--- YOUR TASK ---
Every line from the one with "Task: Toggle the" through the end of the entries below should be written out exactly; the pictures should not.

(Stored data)
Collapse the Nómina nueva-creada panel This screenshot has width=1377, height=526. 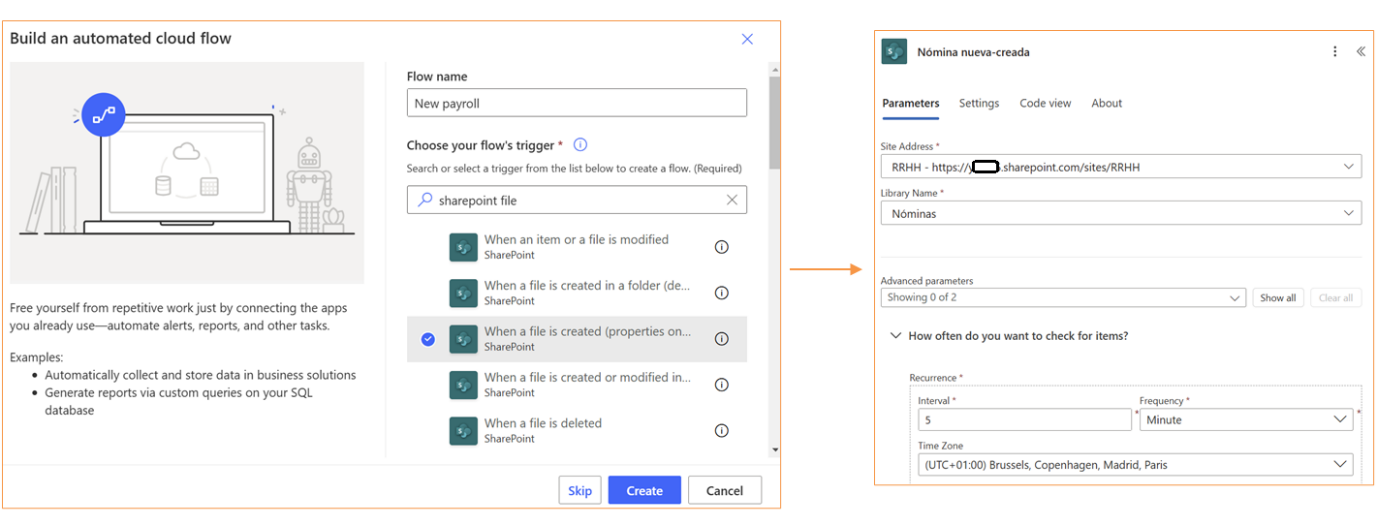[x=1360, y=52]
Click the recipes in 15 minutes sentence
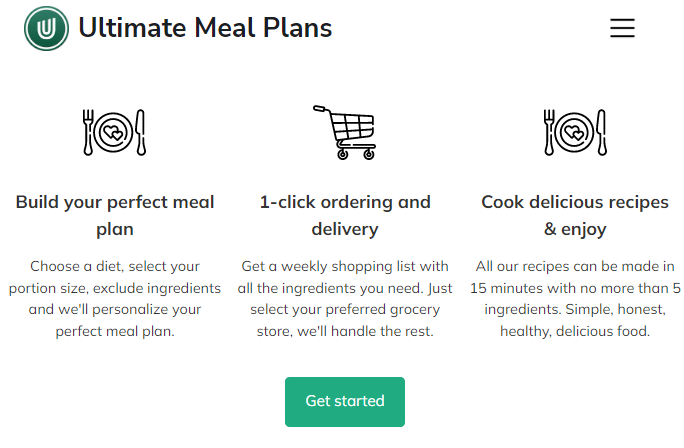Screen dimensions: 684x448 click(x=575, y=277)
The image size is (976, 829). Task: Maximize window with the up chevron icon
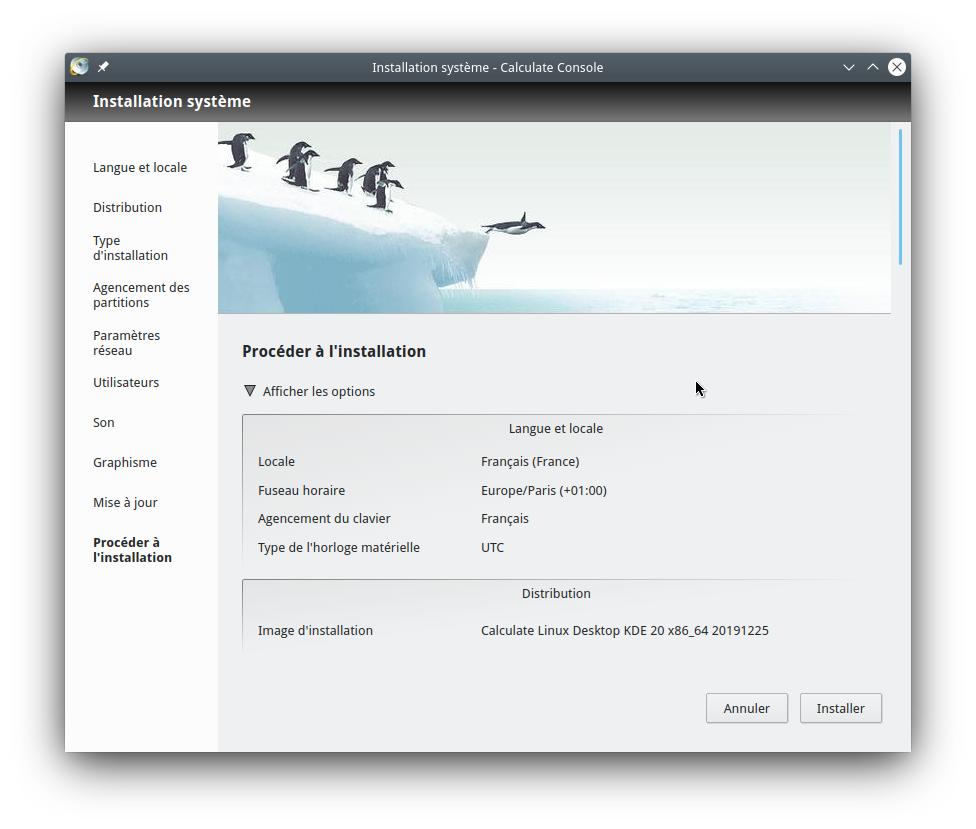873,67
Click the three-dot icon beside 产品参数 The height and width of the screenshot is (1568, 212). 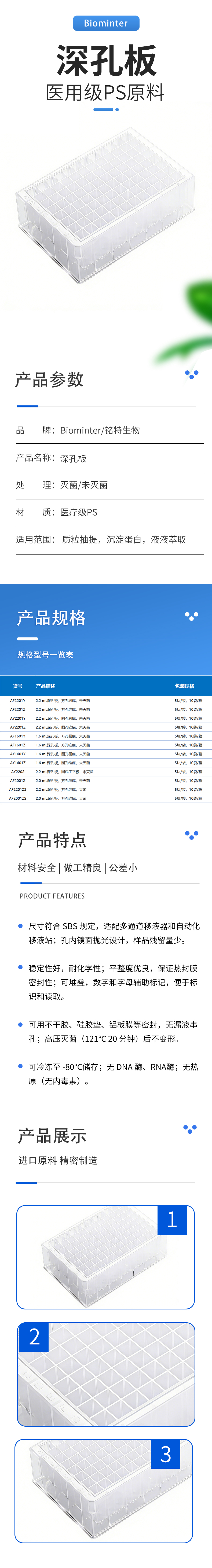pyautogui.click(x=191, y=374)
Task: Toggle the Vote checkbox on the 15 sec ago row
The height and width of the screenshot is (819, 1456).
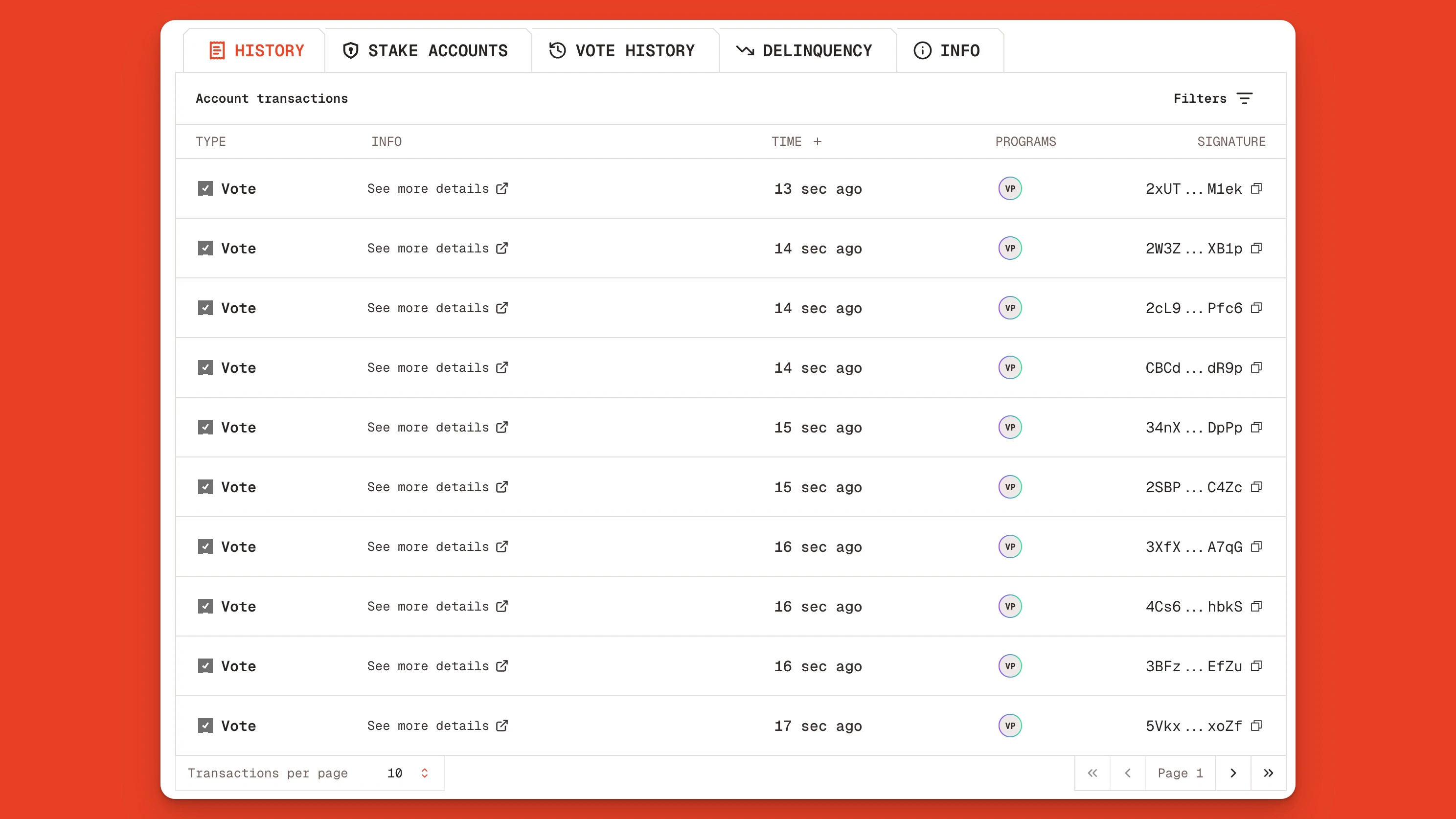Action: pos(206,427)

--- YOUR RESPONSE ---
Task: Toggle the Vote checkbox on the 15 sec ago row
The height and width of the screenshot is (819, 1456).
Action: pos(206,427)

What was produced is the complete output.